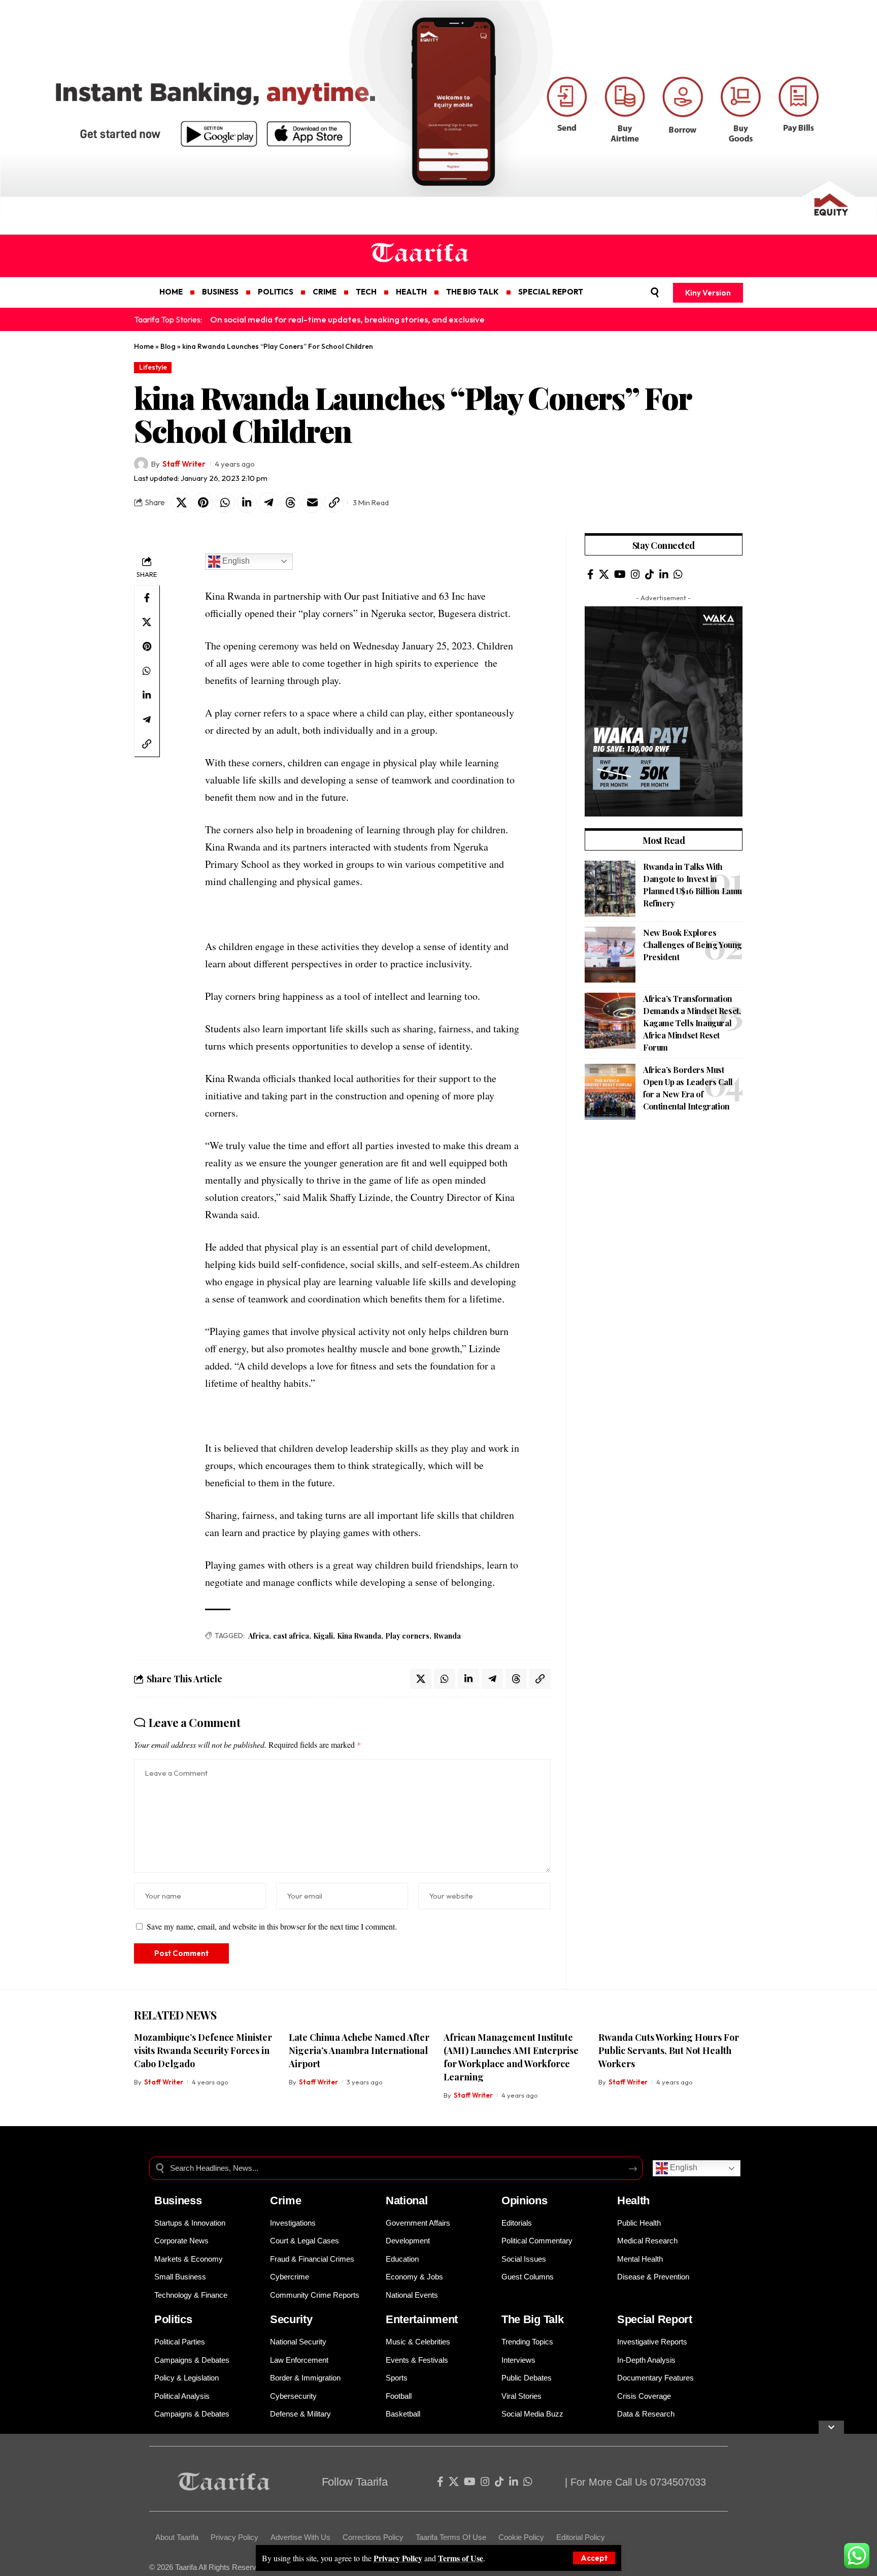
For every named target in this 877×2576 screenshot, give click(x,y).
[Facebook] (590, 574)
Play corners (407, 1636)
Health (633, 2200)
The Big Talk (532, 2319)
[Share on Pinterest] (203, 503)
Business (178, 2200)
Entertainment (422, 2319)
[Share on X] (181, 503)
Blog (168, 346)
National (407, 2200)
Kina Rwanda (359, 1636)
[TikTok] (650, 574)
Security (291, 2319)
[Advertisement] (664, 1203)
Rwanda (447, 1636)
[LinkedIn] (664, 574)
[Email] (312, 503)
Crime (285, 2200)
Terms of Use (460, 2558)
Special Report (654, 2319)
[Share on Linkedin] (247, 503)
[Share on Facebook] (146, 597)
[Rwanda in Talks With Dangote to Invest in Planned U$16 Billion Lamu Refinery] (610, 889)
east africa (291, 1636)
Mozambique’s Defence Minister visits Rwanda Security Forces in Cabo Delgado (203, 2050)
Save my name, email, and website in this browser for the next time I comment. (272, 1926)
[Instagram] (635, 574)
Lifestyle (153, 367)
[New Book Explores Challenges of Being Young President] (610, 955)
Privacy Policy (398, 2558)
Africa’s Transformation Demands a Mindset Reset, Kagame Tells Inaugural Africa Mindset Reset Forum (691, 1023)
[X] (604, 574)
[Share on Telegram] (268, 503)
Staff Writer (184, 464)
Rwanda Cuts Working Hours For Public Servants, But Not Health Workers (668, 2050)
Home (144, 346)
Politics (173, 2319)
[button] (594, 2558)
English (235, 561)
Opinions (524, 2200)
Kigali (323, 1636)
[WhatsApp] (678, 574)
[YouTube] (620, 574)
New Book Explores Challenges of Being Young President (692, 944)
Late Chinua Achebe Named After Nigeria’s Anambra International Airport (359, 2050)
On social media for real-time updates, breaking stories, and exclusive (347, 319)
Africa (258, 1636)
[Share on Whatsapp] (225, 503)
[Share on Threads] (290, 503)
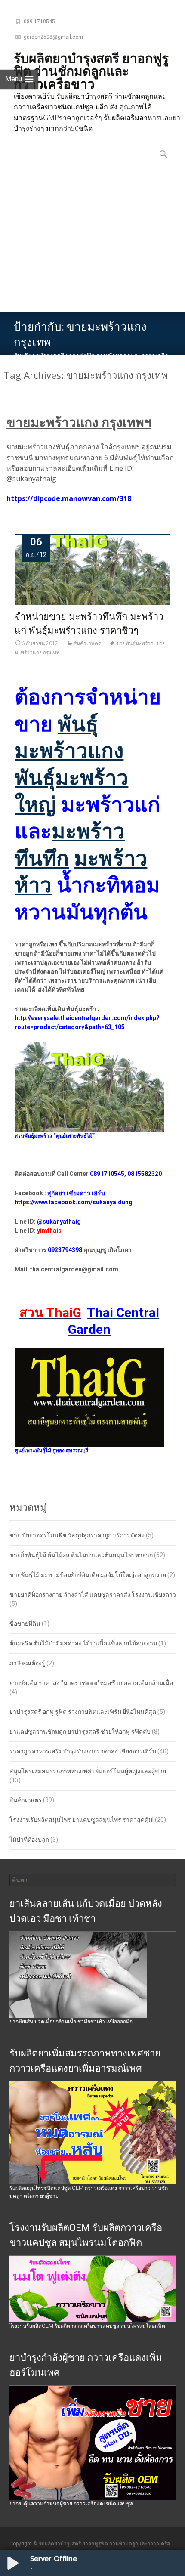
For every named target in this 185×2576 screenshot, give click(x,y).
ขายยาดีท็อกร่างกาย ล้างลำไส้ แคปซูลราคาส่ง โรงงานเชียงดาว (92, 1594)
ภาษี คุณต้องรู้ (27, 1663)
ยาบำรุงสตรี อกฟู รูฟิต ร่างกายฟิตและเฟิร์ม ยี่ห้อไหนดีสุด (82, 1711)
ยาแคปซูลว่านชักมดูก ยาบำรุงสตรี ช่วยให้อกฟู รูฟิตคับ (80, 1731)
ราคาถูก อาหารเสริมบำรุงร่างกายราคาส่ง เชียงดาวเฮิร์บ (82, 1751)
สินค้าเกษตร (87, 643)
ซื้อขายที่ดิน (24, 1623)
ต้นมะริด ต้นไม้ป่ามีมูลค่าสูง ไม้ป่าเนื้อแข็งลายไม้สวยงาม (83, 1643)
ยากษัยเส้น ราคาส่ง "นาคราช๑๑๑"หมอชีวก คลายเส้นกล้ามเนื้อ (91, 1682)
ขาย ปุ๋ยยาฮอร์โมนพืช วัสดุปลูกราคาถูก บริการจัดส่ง (77, 1535)
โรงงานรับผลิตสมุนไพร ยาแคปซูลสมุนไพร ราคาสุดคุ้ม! (81, 1819)
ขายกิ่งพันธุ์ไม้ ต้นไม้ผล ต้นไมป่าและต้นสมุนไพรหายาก (81, 1555)
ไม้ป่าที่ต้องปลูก (29, 1839)
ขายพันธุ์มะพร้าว (135, 643)
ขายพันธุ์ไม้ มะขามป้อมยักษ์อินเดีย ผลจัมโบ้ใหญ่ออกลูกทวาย (87, 1574)
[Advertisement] (92, 242)
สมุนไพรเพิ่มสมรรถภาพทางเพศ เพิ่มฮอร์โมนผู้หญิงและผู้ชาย (87, 1771)
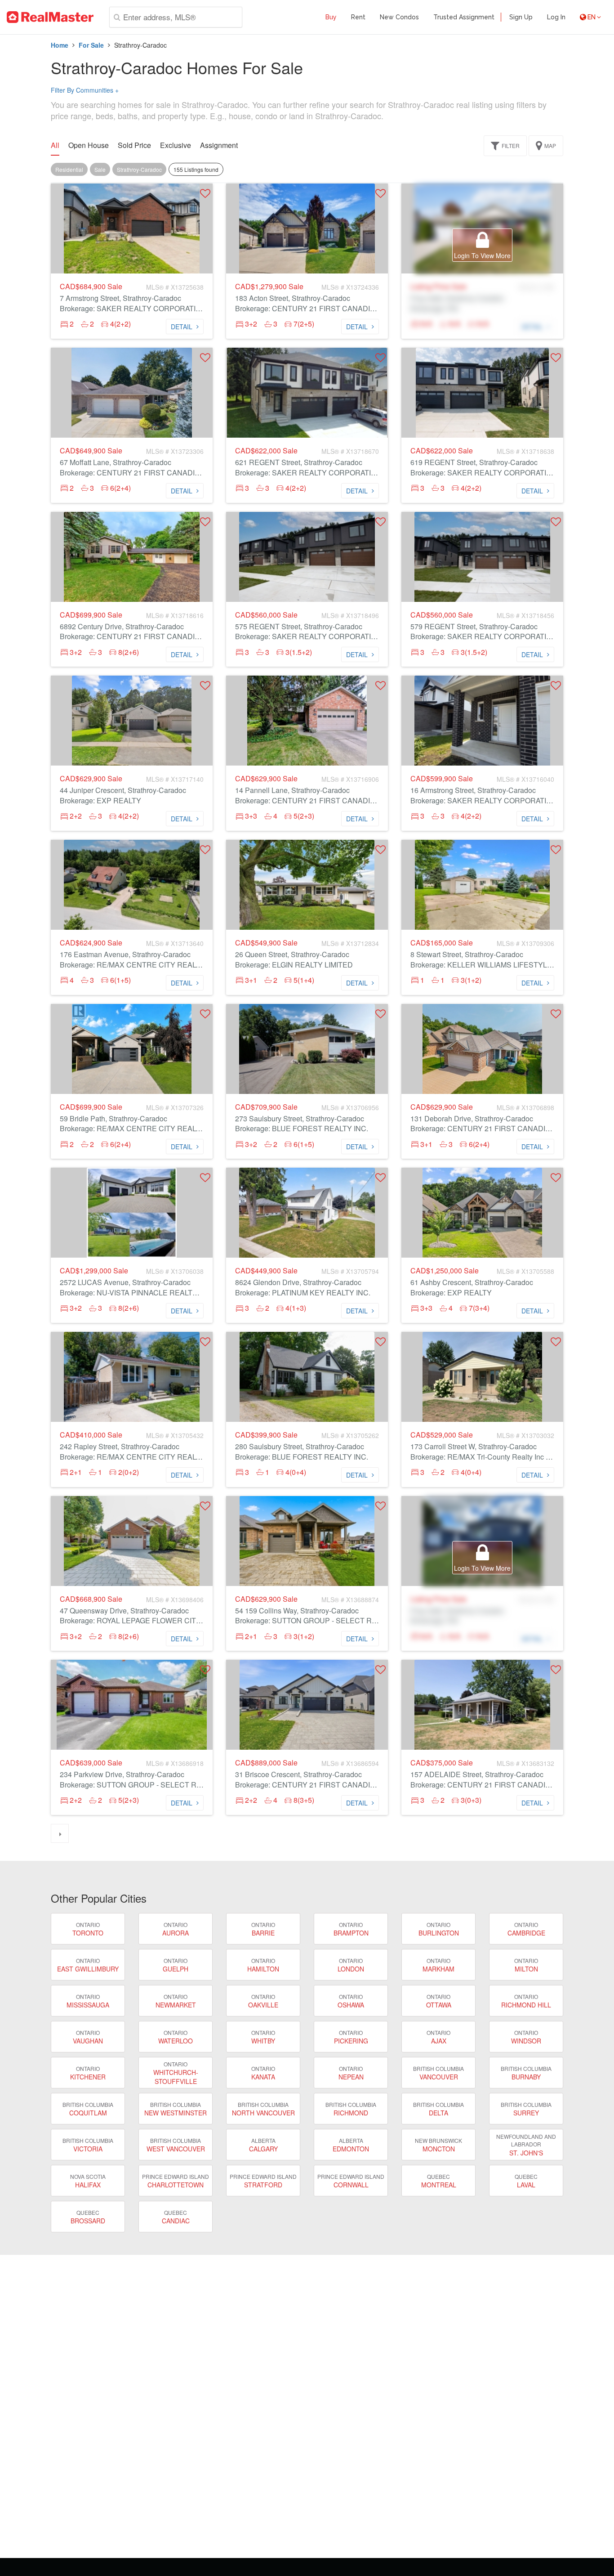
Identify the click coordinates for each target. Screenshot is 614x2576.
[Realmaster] (50, 17)
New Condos (399, 17)
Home (59, 44)
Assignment (219, 145)
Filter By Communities (85, 89)
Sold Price (134, 145)
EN (591, 17)
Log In (556, 17)
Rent (358, 17)
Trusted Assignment (463, 17)
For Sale (91, 44)
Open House (88, 145)
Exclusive (175, 145)
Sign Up (521, 17)
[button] (205, 193)
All (55, 145)
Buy (331, 17)
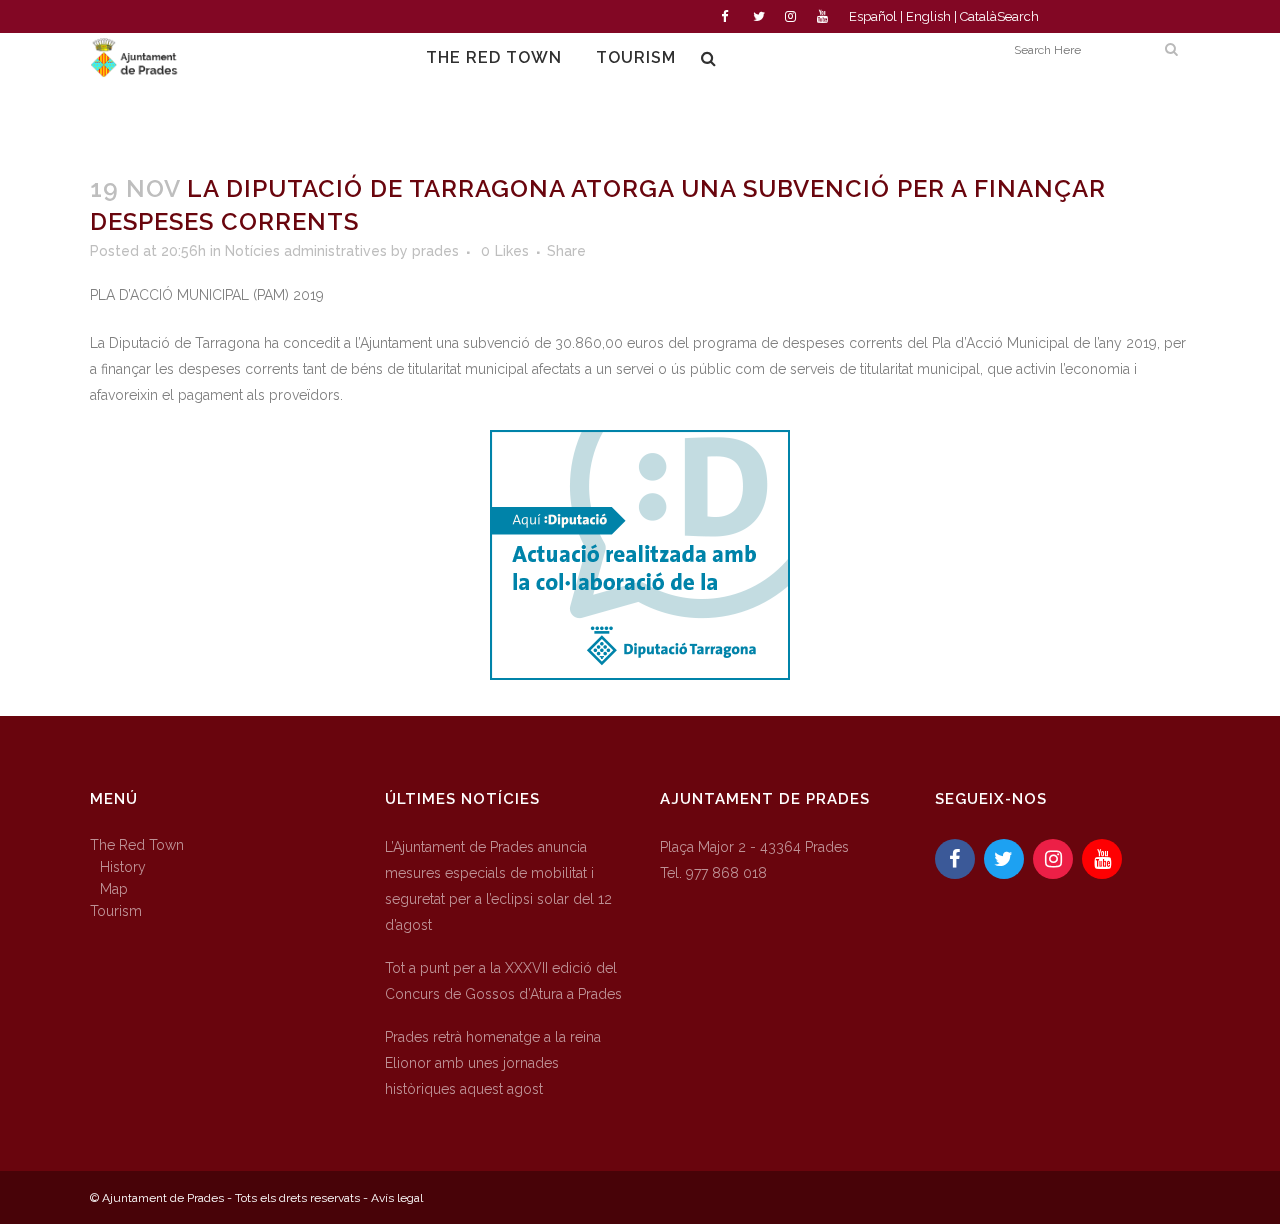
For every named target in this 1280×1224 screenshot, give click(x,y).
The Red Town (137, 845)
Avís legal (397, 1198)
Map (114, 889)
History (123, 867)
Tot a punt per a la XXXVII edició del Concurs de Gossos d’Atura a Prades (503, 981)
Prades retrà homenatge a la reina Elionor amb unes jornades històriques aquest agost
★ ★ ★ ★ ★
## [WORK ORDER]
Print each entry exactly, leaving pictures out.

## [ANSWER FOR THIS EXERCISE]
For every named target in this 877×2576 screenshot, give click(x,y).
[Facebook] (590, 574)
Play corners (407, 1636)
Health (633, 2200)
The Big Talk (532, 2319)
[Share on Pinterest] (203, 503)
Business (178, 2200)
Entertainment (422, 2319)
[Share on X] (181, 503)
Blog (168, 346)
National (407, 2200)
Kina Rwanda (359, 1636)
[TikTok] (650, 574)
Security (291, 2319)
[Advertisement] (664, 1203)
Rwanda (447, 1636)
[LinkedIn] (664, 574)
[Email] (312, 503)
Crime (285, 2200)
Terms of Use (460, 2558)
Special Report (654, 2319)
[Share on Linkedin] (247, 503)
[Share on Facebook] (146, 597)
[Rwanda in Talks With Dangote to Invest in Planned U$16 Billion Lamu Refinery] (610, 889)
east africa (291, 1636)
Mozambique’s Defence Minister visits Rwanda Security Forces in Cabo Delgado (203, 2050)
Save my name, email, and website in this browser for the next time I comment. (272, 1926)
[Instagram] (635, 574)
Lifestyle (153, 367)
[New Book Explores Challenges of Being Young President] (610, 955)
Privacy Policy (398, 2558)
Africa’s Transformation Demands a Mindset Reset, Kagame Tells Inaugural Africa Mindset Reset Forum (691, 1023)
[X] (604, 574)
[Share on Telegram] (268, 503)
Staff Writer (184, 464)
Rwanda Cuts Working Hours For Public Servants, But Not Health Workers (668, 2050)
Home (144, 346)
Politics (173, 2319)
[button] (594, 2558)
English (235, 561)
Opinions (524, 2200)
Kigali (323, 1636)
[WhatsApp] (678, 574)
[YouTube] (620, 574)
New Book Explores Challenges of Being Young President (692, 944)
Late Chinua Achebe Named After Nigeria’s Anambra International Airport (359, 2050)
On social media for real-time updates, breaking stories, and exclusive (347, 319)
Africa (258, 1636)
[Share on Whatsapp] (225, 503)
[Share on Threads] (290, 503)
For every named target in this 185×2576 screenshot, give click(x,y).
ขายยาดีท็อกร่างกาย ล้างลำไส้ แคปซูลราคาส่ง โรงงานเชียงดาว (92, 1594)
ภาษี คุณต้องรู้ (27, 1663)
ยาบำรุงสตรี อกฟู รูฟิต ร่างกายฟิตและเฟิร์ม ยี่ห้อไหนดีสุด (82, 1711)
ยาแคปซูลว่านชักมดูก ยาบำรุงสตรี ช่วยให้อกฟู รูฟิตคับ (80, 1731)
ราคาถูก อาหารเสริมบำรุงร่างกายราคาส่ง เชียงดาวเฮิร์บ (82, 1751)
สินค้าเกษตร (87, 643)
ซื้อขายที่ดิน (24, 1623)
ต้นมะริด ต้นไม้ป่ามีมูลค่าสูง ไม้ป่าเนื้อแข็งลายไม้สวยงาม (83, 1643)
ยากษัยเส้น ราคาส่ง "นาคราช๑๑๑"หมอชีวก คลายเส้นกล้ามเนื้อ (91, 1682)
ขาย ปุ๋ยยาฮอร์โมนพืช วัสดุปลูกราคาถูก บริการจัดส่ง (77, 1535)
โรงงานรับผลิตสมุนไพร ยาแคปซูลสมุนไพร ราคาสุดคุ้ม! (81, 1819)
ขายกิ่งพันธุ์ไม้ ต้นไม้ผล ต้นไมป่าและต้นสมุนไพรหายาก (81, 1555)
ไม้ป่าที่ต้องปลูก (29, 1839)
ขายพันธุ์มะพร้าว (135, 643)
ขายพันธุ์ไม้ มะขามป้อมยักษ์อินเดีย ผลจัมโบ้ใหญ่ออกลูกทวาย (87, 1574)
[Advertisement] (92, 242)
สมุนไพรเพิ่มสมรรถภาพทางเพศ เพิ่มฮอร์โมนผู้หญิงและผู้ชาย (87, 1771)
Identify the click coordinates for each target. Screenshot is 614x2576.
[Realmaster] (50, 17)
New Condos (399, 17)
Home (59, 44)
Assignment (219, 145)
Filter By Communities (85, 89)
Sold Price (134, 145)
EN (591, 17)
Log In (556, 17)
Rent (358, 17)
Trusted Assignment (463, 17)
For Sale (91, 44)
Open House (88, 145)
Exclusive (175, 145)
Sign Up (521, 17)
[button] (205, 193)
All (55, 145)
Buy (331, 17)
For every named target in this 1280×1224 screenshot, give click(x,y).
The Red Town (137, 845)
Avís legal (397, 1198)
Map (114, 889)
History (123, 867)
Tot a punt per a la XXXVII edició del Concurs de Gossos d’Atura a Prades (503, 981)
Prades retrà homenatge a la reina Elionor amb unes jornades històriques aquest agost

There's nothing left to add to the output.